WHAT NEEDS TO BE DONE:
Copy out every line below that contains the string "dropdown".

==== DATA FOR THIS EXERCISE ====

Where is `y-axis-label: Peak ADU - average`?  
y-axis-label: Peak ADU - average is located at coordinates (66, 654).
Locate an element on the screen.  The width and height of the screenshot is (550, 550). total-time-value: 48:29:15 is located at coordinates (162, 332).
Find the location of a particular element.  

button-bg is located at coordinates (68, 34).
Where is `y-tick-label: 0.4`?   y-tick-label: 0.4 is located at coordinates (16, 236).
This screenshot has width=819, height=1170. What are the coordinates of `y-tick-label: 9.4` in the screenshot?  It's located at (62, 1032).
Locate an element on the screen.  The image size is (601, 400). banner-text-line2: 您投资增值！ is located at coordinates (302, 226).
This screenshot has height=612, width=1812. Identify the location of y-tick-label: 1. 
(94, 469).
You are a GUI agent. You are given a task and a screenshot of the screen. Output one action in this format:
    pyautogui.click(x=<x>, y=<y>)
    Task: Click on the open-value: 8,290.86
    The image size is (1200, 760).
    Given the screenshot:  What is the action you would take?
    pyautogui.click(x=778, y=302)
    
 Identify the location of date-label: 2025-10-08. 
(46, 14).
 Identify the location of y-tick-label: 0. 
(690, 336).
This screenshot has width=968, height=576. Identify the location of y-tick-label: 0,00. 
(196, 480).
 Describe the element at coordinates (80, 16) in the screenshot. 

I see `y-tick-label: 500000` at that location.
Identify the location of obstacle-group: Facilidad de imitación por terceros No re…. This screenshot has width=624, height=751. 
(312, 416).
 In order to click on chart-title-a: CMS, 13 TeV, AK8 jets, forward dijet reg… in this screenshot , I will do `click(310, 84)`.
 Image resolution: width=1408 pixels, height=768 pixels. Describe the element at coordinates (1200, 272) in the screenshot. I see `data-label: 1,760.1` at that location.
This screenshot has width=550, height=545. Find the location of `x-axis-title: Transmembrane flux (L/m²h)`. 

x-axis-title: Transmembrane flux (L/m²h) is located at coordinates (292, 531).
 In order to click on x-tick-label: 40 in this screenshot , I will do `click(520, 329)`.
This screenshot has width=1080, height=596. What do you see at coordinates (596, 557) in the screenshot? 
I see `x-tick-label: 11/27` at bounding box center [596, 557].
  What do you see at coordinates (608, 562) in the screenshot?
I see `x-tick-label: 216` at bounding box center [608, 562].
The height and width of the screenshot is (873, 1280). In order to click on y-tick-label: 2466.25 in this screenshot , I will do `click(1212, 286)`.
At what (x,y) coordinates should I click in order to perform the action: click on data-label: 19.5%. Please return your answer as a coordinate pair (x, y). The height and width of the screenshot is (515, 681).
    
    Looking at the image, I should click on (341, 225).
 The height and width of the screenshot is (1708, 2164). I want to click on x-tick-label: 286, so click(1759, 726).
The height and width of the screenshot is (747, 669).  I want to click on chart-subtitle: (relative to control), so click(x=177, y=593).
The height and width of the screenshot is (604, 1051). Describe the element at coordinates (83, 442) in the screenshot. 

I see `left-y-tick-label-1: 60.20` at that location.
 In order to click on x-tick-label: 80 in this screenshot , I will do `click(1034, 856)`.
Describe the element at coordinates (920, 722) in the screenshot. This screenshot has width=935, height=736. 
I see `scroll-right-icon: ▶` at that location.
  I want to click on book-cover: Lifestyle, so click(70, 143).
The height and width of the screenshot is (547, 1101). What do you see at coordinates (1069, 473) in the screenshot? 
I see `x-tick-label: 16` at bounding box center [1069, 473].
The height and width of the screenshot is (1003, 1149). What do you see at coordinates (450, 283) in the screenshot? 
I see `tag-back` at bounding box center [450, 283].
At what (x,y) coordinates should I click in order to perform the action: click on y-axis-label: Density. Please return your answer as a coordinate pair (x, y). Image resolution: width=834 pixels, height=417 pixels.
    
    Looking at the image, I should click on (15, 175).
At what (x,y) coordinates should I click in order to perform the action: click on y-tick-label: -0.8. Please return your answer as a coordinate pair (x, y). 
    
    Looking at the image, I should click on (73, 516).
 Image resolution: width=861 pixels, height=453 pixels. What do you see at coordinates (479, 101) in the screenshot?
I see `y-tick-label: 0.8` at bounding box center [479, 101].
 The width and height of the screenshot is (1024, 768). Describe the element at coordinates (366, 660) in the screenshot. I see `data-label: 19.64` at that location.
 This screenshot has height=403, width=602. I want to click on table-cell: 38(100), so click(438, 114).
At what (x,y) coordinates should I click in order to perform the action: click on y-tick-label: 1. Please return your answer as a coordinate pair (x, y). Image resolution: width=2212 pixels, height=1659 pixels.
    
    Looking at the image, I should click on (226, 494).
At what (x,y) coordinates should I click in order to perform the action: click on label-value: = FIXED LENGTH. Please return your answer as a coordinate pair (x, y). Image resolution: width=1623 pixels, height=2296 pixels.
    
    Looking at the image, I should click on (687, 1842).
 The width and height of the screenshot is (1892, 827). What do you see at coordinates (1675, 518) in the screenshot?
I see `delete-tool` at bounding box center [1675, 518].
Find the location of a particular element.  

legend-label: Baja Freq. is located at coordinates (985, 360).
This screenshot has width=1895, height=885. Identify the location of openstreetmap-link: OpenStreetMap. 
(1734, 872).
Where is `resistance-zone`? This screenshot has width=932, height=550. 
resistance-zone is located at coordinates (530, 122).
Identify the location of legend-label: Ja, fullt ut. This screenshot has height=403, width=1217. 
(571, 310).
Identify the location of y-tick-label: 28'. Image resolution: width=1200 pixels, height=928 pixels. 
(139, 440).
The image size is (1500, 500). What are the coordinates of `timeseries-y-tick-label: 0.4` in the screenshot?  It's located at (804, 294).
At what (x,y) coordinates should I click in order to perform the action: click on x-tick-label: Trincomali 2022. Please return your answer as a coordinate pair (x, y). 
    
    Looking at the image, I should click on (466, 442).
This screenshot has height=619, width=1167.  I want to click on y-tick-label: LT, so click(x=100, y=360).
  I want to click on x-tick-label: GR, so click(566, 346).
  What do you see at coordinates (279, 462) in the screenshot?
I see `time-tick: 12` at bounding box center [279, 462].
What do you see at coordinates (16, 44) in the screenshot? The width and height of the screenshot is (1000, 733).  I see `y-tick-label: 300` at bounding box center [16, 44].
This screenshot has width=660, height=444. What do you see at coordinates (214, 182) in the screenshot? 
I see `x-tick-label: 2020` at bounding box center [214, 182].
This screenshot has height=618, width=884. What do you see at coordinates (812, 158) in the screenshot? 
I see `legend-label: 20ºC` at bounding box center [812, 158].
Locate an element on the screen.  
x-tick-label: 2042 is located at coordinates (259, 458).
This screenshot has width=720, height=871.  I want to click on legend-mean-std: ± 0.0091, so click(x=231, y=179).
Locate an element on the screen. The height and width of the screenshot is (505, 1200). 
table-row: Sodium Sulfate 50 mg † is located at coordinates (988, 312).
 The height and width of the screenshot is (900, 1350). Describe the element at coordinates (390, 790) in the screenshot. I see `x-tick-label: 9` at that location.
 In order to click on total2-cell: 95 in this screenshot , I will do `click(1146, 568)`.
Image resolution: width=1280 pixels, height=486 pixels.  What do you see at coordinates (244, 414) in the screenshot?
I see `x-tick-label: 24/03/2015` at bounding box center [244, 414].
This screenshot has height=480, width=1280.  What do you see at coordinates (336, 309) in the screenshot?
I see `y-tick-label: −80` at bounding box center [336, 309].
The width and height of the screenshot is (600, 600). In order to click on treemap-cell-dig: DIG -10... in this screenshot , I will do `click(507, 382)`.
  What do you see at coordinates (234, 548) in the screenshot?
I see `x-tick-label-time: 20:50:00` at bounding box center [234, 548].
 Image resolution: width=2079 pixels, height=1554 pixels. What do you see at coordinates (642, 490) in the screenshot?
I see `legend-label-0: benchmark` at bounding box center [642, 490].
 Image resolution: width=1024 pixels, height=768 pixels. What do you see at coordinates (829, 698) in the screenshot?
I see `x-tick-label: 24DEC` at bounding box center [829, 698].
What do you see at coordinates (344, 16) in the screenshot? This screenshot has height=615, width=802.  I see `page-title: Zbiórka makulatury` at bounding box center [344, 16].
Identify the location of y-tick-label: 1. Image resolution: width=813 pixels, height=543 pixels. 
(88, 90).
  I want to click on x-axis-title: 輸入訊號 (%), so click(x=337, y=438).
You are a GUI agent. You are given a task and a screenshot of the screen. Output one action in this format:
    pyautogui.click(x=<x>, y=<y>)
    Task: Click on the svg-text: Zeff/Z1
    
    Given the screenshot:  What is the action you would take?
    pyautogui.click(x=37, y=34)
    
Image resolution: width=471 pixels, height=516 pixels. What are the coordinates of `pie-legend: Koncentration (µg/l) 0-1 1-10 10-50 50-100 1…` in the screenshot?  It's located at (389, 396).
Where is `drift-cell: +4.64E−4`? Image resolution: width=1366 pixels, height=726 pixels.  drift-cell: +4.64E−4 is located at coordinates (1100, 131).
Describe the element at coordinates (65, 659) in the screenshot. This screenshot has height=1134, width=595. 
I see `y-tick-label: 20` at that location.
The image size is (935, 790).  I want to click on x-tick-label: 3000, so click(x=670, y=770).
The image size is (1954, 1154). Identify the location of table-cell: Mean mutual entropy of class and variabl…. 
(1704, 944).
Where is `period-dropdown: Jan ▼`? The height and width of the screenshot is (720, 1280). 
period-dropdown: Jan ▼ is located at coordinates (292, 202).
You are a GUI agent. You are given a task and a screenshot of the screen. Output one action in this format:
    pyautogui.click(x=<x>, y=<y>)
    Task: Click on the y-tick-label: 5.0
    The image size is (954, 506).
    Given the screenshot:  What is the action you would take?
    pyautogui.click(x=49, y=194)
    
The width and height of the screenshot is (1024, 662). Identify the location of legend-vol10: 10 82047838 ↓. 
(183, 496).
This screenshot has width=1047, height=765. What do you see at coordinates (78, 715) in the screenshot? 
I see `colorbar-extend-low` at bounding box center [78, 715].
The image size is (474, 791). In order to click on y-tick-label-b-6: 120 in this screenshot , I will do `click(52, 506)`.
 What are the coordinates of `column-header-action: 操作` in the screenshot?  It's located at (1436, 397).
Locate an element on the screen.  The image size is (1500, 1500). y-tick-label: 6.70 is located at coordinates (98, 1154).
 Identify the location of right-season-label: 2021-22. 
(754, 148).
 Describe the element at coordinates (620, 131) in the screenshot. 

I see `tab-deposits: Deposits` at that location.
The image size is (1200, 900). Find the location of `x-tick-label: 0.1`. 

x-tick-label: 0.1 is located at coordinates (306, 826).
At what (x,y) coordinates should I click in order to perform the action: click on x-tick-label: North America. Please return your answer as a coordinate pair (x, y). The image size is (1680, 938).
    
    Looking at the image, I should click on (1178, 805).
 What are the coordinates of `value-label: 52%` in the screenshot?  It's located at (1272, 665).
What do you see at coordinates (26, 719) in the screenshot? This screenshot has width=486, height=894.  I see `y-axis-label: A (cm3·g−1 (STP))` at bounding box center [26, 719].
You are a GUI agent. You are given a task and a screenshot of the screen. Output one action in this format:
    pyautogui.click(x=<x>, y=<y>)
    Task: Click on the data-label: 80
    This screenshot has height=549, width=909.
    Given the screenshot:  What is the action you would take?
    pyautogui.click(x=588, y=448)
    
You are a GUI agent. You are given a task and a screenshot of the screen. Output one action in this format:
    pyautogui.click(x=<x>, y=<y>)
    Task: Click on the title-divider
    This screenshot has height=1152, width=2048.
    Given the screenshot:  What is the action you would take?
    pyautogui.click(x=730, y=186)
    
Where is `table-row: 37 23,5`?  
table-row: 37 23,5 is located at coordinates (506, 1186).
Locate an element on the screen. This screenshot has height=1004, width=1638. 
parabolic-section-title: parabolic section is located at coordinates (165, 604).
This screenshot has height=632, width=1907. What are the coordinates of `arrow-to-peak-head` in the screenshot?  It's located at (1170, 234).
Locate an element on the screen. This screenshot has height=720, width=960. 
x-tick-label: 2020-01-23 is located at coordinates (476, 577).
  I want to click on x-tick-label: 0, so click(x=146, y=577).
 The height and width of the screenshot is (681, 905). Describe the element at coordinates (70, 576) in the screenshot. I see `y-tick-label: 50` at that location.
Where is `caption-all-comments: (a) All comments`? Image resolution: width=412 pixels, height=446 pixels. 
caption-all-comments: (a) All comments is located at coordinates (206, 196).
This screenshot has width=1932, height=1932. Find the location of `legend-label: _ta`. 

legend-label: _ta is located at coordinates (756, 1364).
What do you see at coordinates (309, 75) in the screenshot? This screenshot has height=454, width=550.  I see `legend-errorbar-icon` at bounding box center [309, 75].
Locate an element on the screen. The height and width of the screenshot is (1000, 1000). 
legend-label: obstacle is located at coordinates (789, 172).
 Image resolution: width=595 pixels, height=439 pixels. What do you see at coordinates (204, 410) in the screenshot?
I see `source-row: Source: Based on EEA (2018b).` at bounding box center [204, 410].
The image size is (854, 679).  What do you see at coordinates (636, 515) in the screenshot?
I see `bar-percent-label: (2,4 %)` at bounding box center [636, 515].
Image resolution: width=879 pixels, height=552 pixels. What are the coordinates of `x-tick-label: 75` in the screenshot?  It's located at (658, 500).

====

ANSWER FOR THIS EXERCISE:
Where is `period-dropdown: Jan ▼`? The height and width of the screenshot is (720, 1280). 
period-dropdown: Jan ▼ is located at coordinates (292, 202).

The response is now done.